== PASSAGE PROVIDED

Webster's New World Dictionary, College Edition, defines capital in the pertinent parts as: -wealth (money or property) owned or used in business by a person, corporation etc., an accumulated stock of such wealth; wealth, in whatever form, used or capable of being used to produce more wealth; hence, any source of profit or benefit; assets; resources, as energy and education are his only capital.

The same authority defines property when considered in connection with capital as: the right to possess, use and dispose of something; ownership; as property in land. a thing or things owned; holdings or possessions collectively; especially, a land or real estate owned.—any trait or attribute proper to a thing, or, formerly, to a person.—something regarded as being possessed by, or at the disposal, of a person or group of persons:

Applying these definitions to the instant case, it may be considered that the beneficiary has invested and is actively investing capital, both in the form of cash and property, in a commercial enterprise in which he is presently engaged and in which he intends to continue. Although the beneficiary has only invested $13,992.60 on the basis of the firm's most recent financial statement, the nature of the construction industry is such that the fixed assets of a particular company is not a true reflection of its worth. No large inventory of equipment and goods is required; the physical plant need be neither complex nor extensive and with the exception of heavy equipment, which can be leased or subcontracted, most of the employees will possess their own tools and light equipment; therefore, though a small investment in the light of heavy industry and the world of high finance, by small business standards this investment is considered to be substantial.

====

▶ **JOBS**
**A.** Please write out the part of the passage on investment capital between "Webster's New World" and "his only capital.", inclusive.
**B.** Extend the passage on investment capital, picking up after its last sentence.

== DATA RECORDS

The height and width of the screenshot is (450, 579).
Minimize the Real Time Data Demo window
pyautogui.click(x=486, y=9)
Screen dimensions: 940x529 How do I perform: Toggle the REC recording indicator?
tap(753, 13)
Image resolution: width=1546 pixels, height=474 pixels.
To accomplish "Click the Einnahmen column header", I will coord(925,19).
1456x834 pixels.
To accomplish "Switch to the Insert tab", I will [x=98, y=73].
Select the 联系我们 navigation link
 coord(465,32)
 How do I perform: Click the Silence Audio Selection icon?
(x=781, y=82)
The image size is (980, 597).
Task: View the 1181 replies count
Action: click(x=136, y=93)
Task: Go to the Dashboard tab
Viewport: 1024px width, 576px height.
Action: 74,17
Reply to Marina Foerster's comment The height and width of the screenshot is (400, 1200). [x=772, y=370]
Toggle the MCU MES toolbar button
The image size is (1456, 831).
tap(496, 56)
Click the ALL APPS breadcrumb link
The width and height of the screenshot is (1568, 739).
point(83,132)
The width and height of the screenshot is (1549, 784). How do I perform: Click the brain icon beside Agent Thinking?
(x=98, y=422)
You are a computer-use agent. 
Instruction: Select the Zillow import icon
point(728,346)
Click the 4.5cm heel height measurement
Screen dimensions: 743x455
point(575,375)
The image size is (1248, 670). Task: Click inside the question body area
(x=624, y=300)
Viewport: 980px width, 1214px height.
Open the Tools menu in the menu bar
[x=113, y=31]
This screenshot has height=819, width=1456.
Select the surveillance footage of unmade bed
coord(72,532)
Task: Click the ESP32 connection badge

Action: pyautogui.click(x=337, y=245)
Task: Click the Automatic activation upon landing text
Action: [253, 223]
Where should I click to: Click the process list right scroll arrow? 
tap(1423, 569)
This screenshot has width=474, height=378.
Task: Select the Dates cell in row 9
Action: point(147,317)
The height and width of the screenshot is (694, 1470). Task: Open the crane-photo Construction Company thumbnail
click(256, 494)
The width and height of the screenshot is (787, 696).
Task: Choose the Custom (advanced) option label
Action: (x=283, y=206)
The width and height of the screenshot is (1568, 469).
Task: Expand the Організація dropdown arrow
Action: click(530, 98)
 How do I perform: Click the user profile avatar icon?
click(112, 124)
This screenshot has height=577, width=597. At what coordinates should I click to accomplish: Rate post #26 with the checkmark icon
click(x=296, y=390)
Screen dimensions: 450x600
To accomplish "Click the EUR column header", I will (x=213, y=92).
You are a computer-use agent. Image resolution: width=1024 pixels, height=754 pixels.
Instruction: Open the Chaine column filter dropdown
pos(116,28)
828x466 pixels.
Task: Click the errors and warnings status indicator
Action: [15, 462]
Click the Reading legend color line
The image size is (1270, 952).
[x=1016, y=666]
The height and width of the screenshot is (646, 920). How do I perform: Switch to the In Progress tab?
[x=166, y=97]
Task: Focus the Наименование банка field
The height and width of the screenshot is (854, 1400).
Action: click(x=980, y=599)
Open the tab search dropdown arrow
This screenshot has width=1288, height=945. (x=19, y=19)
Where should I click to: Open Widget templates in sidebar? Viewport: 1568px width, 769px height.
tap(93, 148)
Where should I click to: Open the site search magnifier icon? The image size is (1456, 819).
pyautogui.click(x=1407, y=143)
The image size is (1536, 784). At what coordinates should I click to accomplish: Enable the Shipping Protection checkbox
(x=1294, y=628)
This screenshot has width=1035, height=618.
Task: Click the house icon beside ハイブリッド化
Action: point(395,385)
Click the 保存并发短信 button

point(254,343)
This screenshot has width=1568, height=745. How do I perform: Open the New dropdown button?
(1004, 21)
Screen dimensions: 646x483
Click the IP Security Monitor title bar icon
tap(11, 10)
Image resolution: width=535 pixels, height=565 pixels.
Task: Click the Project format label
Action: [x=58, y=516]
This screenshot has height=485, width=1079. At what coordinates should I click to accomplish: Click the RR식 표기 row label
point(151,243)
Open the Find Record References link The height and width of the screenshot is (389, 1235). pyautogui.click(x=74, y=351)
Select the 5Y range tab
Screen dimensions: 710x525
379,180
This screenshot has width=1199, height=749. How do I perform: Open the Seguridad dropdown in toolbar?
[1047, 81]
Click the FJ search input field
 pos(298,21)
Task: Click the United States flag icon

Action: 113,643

====

▶ **IN RESPONSE**
**A.**
Webster's New World Dictionary, College Edition, defines capital in the pertinent parts as: -wealth (money or property) owned or used in business by a person, corporation etc., an accumulated stock of such wealth; wealth, in whatever form, used or capable of being used to produce more wealth; hence, any source of profit or benefit; assets; resources, as energy and education are his only capital.

**B.**
In considering whether a petition in behalf of the equal partner of the petitioning firm is proper, we find that the Matter of M-, 8 I. & N. Dec. 24, holds the sole owner of the petitioning corporation to be properly considered the beneficiary of a preference immigrant visa petition. The language of 8 CFR 204.1(d) appears consistent with this finding and provides for the filing of a visa petition by a person, firm, or organization desiring and intending to employ within the United States an alien entitled to classification as a preference immigrant under section 203(a) (6) of the

Act, as amended. There is no question that the petitioner when considered as a firm or organization does desire and intend to employ the beneficiary in the stated capacity.

The beneficiary may be considered qualified as an investor within the meaning of 8 CFR 212.8 (b) (4) and, as such, exempt from the need for a labor certification if he were seeking admission as a nonpreference or special immigrant as defined in section 101 (a) (27) (A) of the Act or seeking adjustment of status to that of a permanent resident as a nonpreference immigrant. However, an alien investor who desires a sixth preference classification is not seeking that classification in the capacity of an investor. Instead, he is seeking it in the capacity of an employee and, as previously stated, such classification may only be accorded, as a matter of law, if the petition is supported by a labor certification. The Department of Labor has declined to issue the required certification on the basis that the alien will be self-employed and not eligible for consideration of alien employment certification. That Department's decision is not, of course, subject to review by this Service.

When this case was first considered, nonpreference visa numbers were unavailable and the alien beneficiary did not qualify as a special immigrant. Since nonpreference visa numbers are presently available and the beneficiary may qualify as an investor, consideration under this classification will be accorded to the beneficiary in the event that an appropriate application is filed.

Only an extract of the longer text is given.